Как и в современной России, авторитаризм Москомрепа религиозен, только это религия, в которой нет бога. Вот хороший и характерный отрывок. Говорит Виталий Карцев: «Значит, вы утверждаете, — вернулся я к прерванной теме, — что коммунизм таки построен? А я, признаться, не ожидал этого и не предвидел. Дело в том, что по части передового мировоззрения я был слабоват. Вы не думайте, я очень рад, что все получилось не так, как я думал. Слава богу, что я ошибся. — А никакого бога нет, — подскочил вдруг отец Звездоний и стукнул правой ногою в землю. — Совершенно никакого бога нет, не было и не будет. А есть только Гениалиссимус, который там, наверху (Звездоний ткнул пальцем в небо) не спит, работает, смотрит на нас и думает о нас. Слава Гениалиссимусу, слава Гениалиссимусу, — забормотал он как сумасшедший, и стал правой рукой производить какие-то странные движения. Вроде крестился, но как-то по-новому: лоб, левое колено, правое плечо, левое плечо, правое колено, лоб».
Странные жесты, которые делает генерал-майор религиозной службы, один из руководителей Москомрепа отец Звездоний, называются «перезвездиться» — вместо «перекреститься». Москомреп — еще более бедное абсурдное общество, чем поздний Советский Союз. В конце романа происходит совершенно закономерное его обрушение. Вместо КПГБ к власти приходит единственная оппозиция — мы бы назвали ее фундаменталистской, — и под руководством нового аятоллы вместо Москомрепа провозглашается восстановление империи, в школах восстанавливается преподавание закона Божьего. И только представители госбезопасности остаются при деле и в новом постреволюционном москомреповском обществе.
Книжка Войновича — это очень полезный и ценный мысленный эксперимент, книжка-подсказка. Прежде всего она полезна тем, что переход из плохого состояния не обязательно ведет к лучшему состоянию. В этом смысле в Москве 2042 года Войновича есть много узнаваемого и от позднего СССР, и от современной России. Второй важный момент — это тот постсоветский синтез, который рисует Войнович. Полезно и интересно сравнить его с тем постсоветским идеологическим синтезом, который имеет место в современной Российской Федерации.
Российская Федерация — куда более адаптивное, устойчивое, гибкое государственное образование, чем поздний Советский Союз и чем Москва Войновича. Взять хотя бы идеологию. В России и по конституции, и по логике политического процесса действительно нет единой жесткой государственной идеологии — такой, какая была в позднем СССР. И это обстоятельство, как выясняется, не подрывает, а укрепляет авторитарный режим. В отсутствие догм, в отсутствие катехизиса власть может прибегать к тем лозунгам и к тем идеологемам, которые выглядят наиболее эффектными или эффективными в настоящий момент. Это может быть имперство, это может быть национализм, это может быть ксенофобия, это может быть дружба народов и так далее. Пропаганда, работающая на увековечивание строя, может использовать абсолютно любой набор идей. Добро пожаловать в мир постправды.

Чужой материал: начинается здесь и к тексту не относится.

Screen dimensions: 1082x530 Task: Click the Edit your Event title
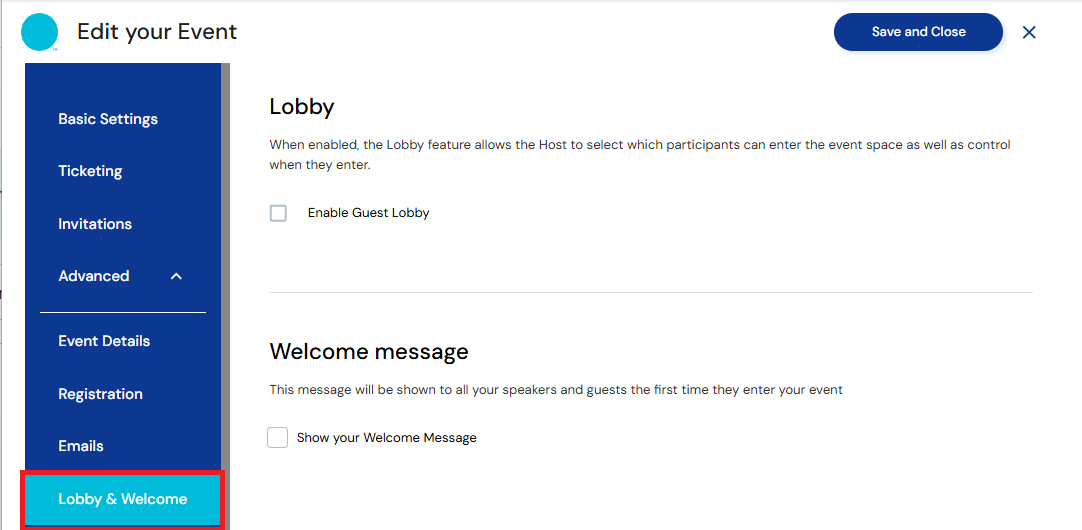tap(157, 32)
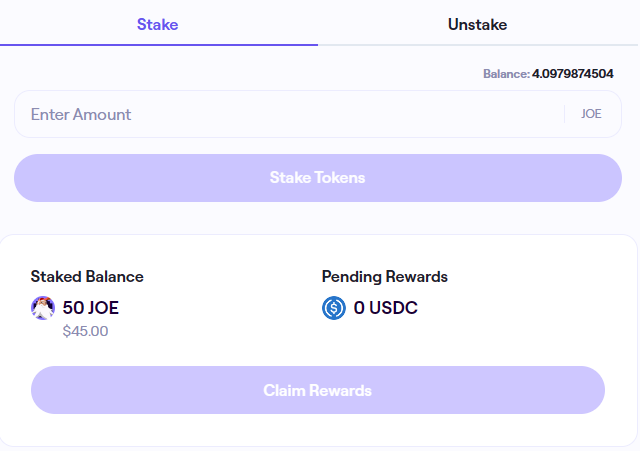The image size is (640, 451).
Task: Select the 50 JOE staked amount
Action: [x=91, y=308]
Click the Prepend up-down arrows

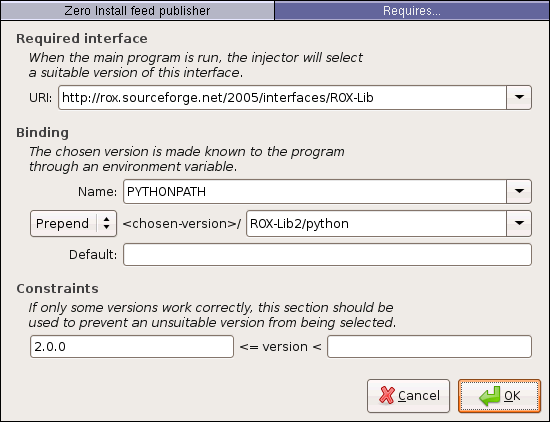[x=107, y=223]
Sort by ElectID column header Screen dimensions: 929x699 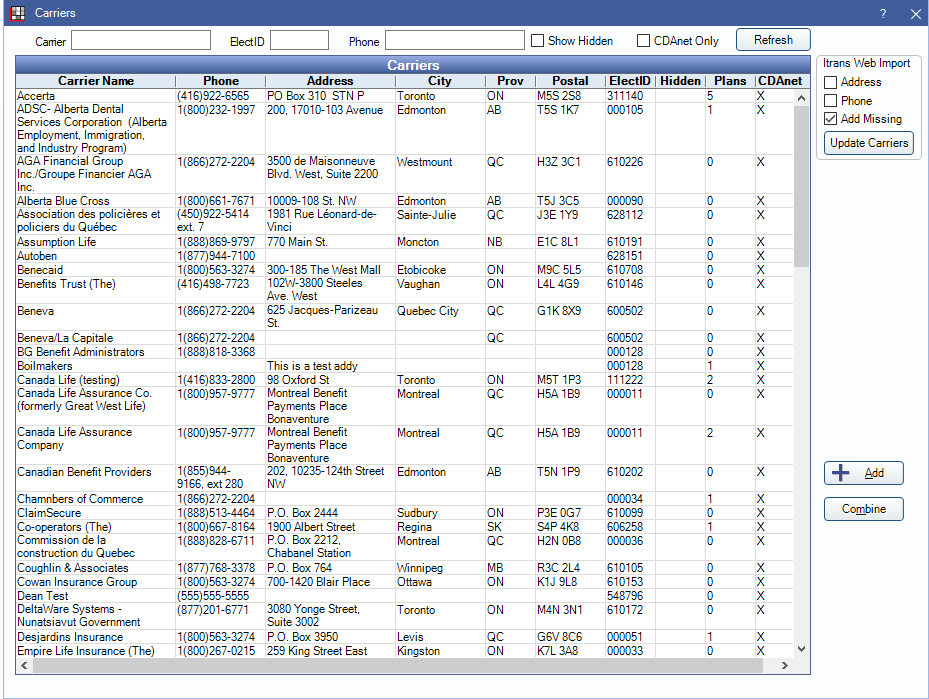[x=630, y=81]
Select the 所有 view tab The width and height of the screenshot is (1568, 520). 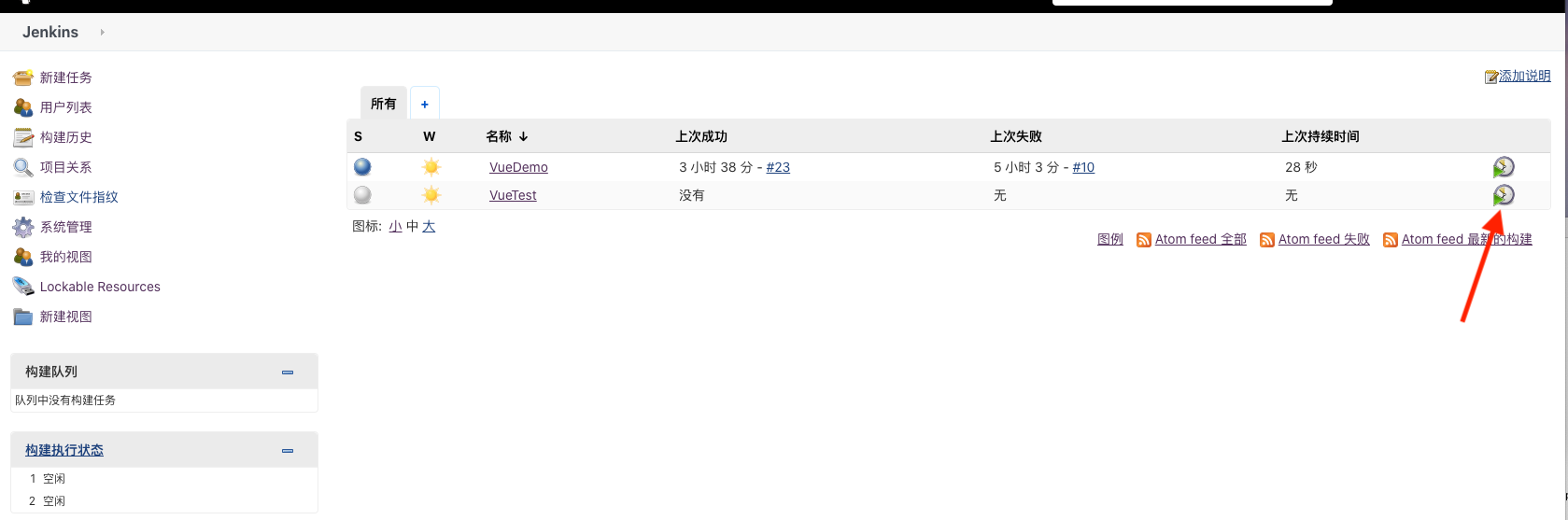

Российская Федерация устойчивее и адаптивнее, чем ее исторический предшественник еще и в том смысле, что это страна с гораздо большим объемом экономических свобод, гораздо глубже интегрированная в современную мировую экономику. Да, после 2014 года мы видим растущий изоляционизм, но тем не менее остались свободный рынок валюты и свободное передвижение людей, капитала и товаров через границы Российской Федерации. Все эти свободы задают куда большую устойчивость и предсказуемость экономического механизма, существующего сейчас в России, чем тот, что существовал в позднем СССР.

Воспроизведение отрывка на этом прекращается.